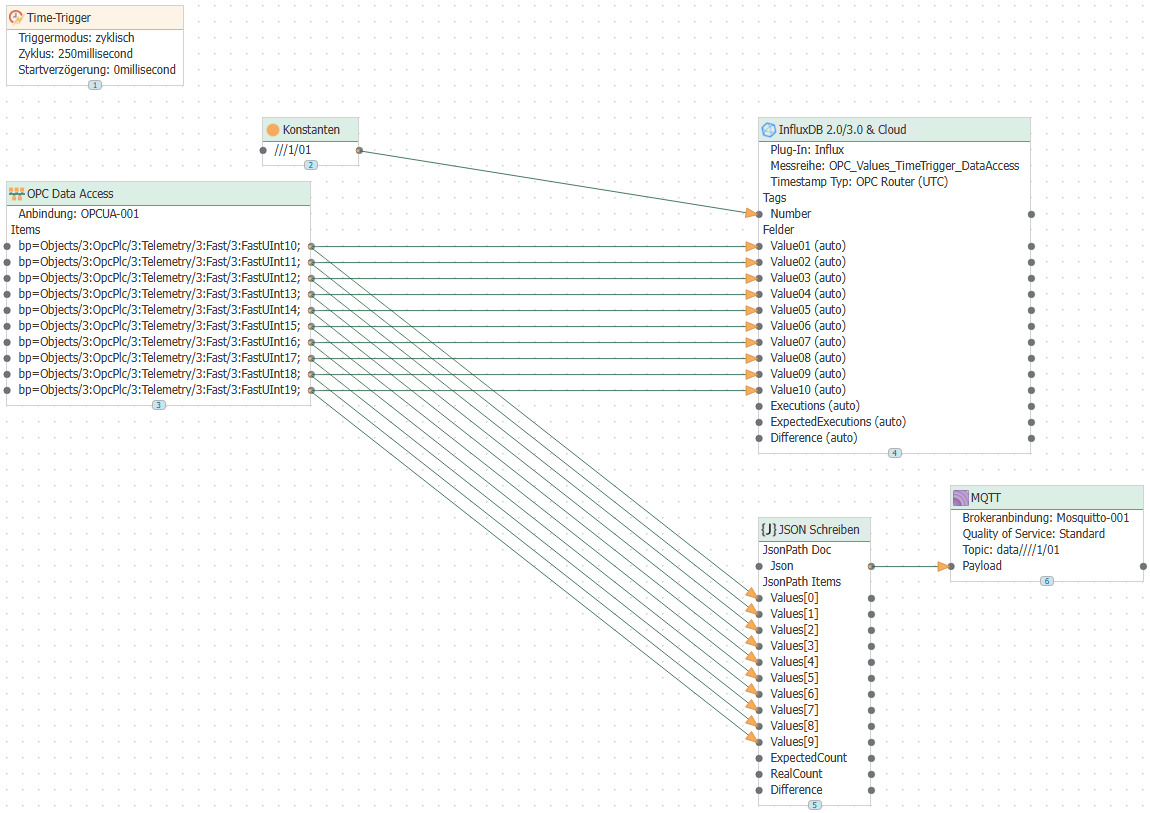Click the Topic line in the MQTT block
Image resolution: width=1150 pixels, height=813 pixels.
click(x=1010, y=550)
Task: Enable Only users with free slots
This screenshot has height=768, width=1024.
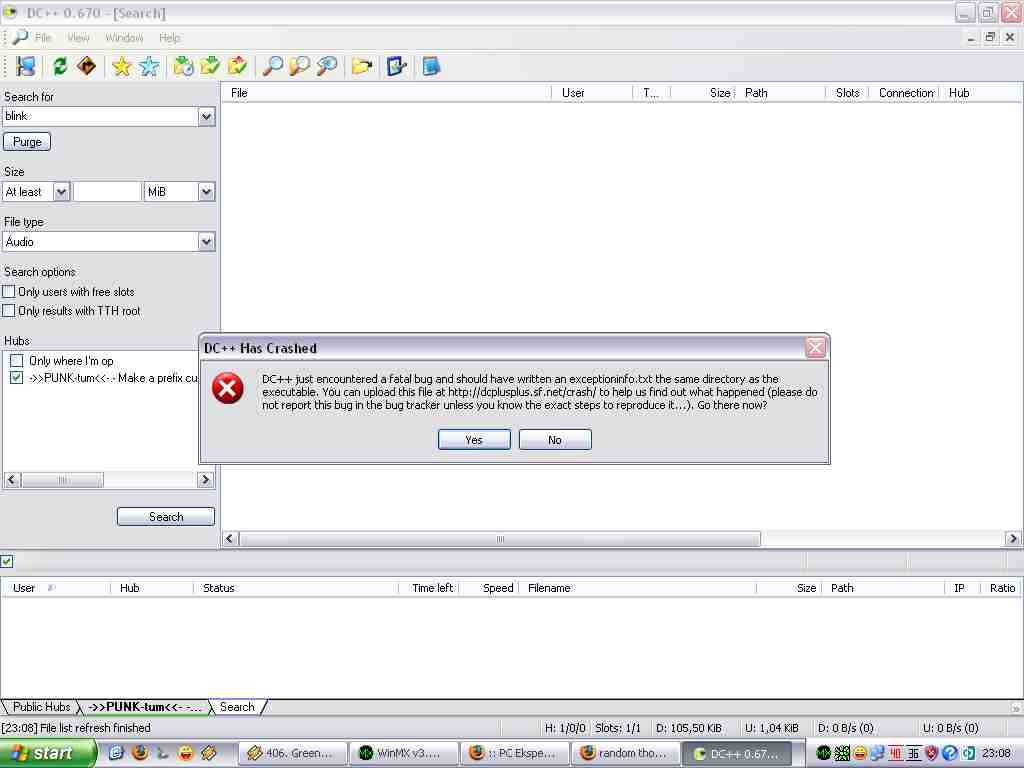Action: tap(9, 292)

────────────────────

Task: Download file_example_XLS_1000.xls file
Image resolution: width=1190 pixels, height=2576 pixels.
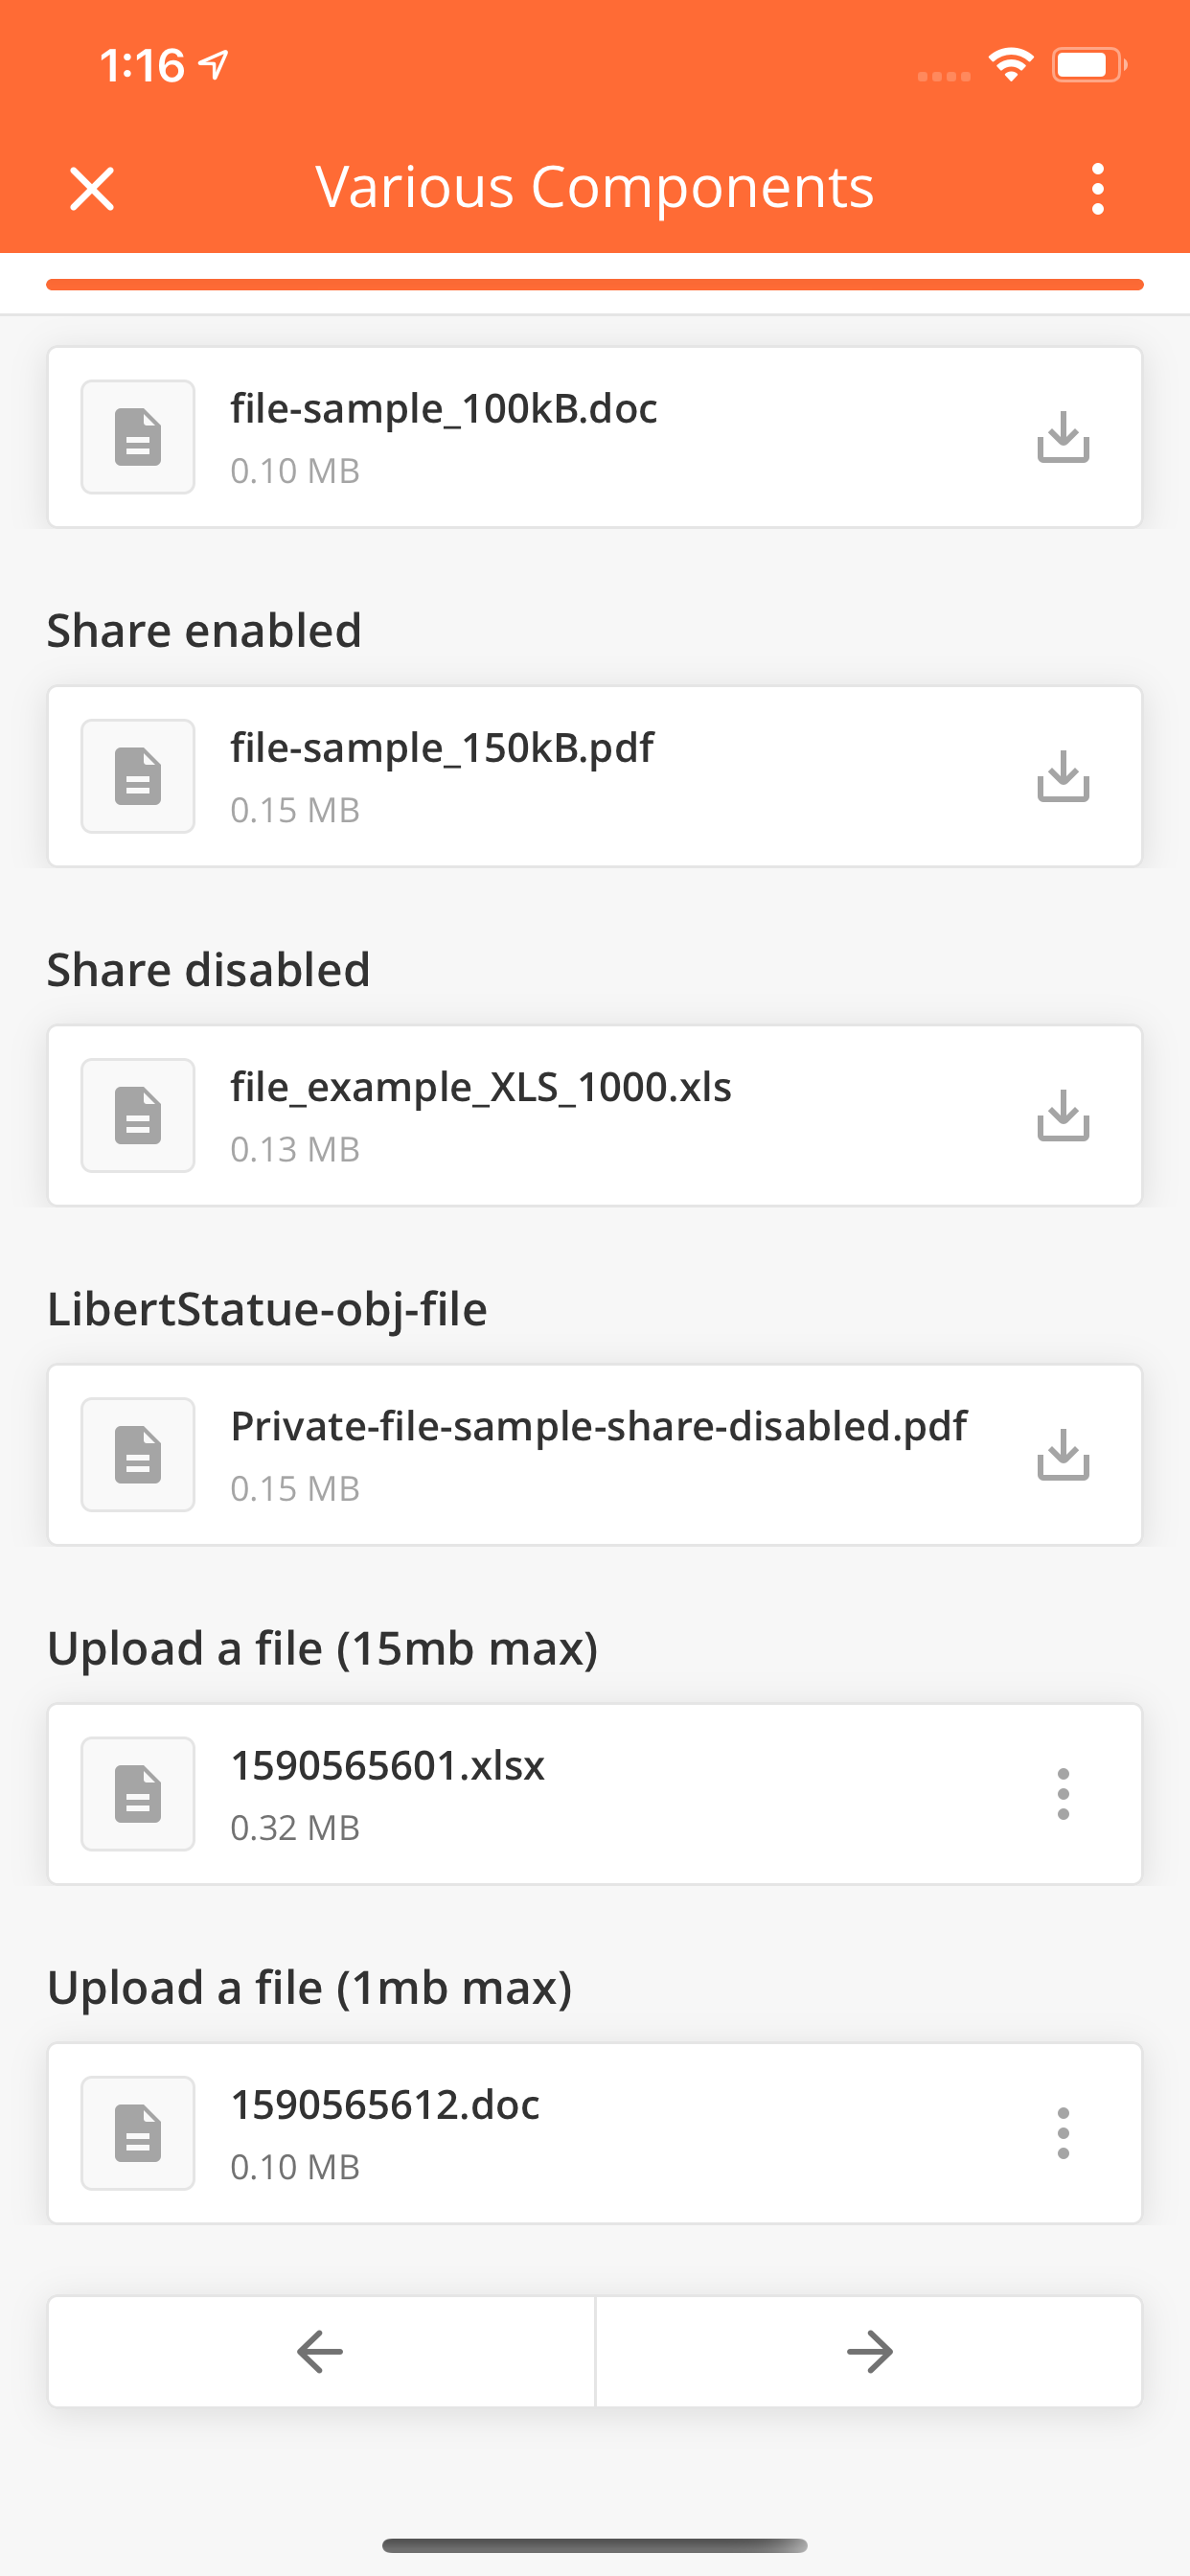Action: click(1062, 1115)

────────────────────

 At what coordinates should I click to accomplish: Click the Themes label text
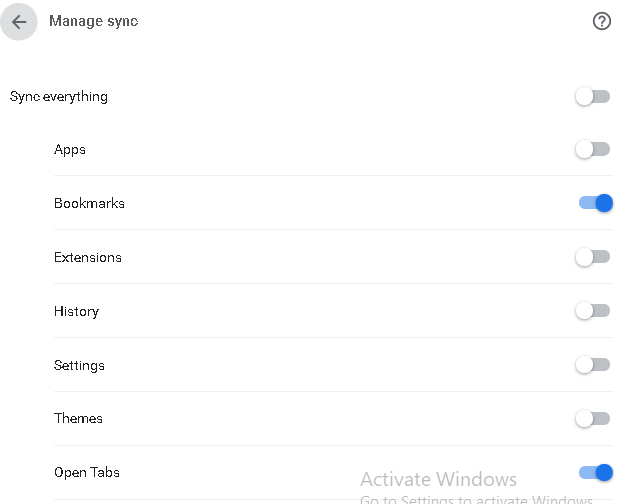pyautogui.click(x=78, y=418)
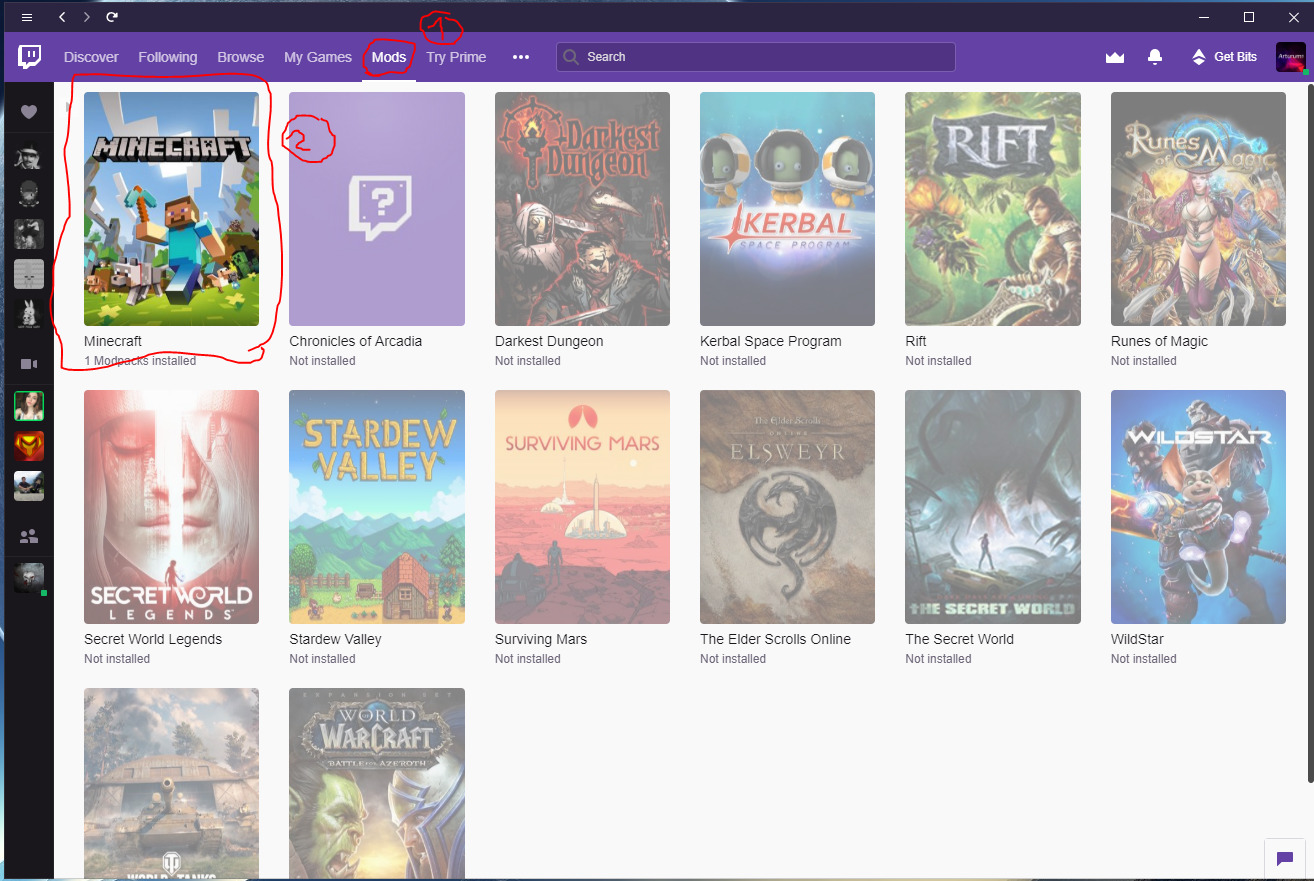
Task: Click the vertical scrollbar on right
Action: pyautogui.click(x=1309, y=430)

────────────────────

Rewrite the material starting at the line containing "Task: Download file_example_XLS_1000.xls file" and ending at the line containing "Action: click(1062, 1115)", changing "Download" to "Save" and leaving all else as it is. Do not include the pictures.

In response:
Task: Save file_example_XLS_1000.xls file
Image resolution: width=1190 pixels, height=2576 pixels.
Action: click(1062, 1115)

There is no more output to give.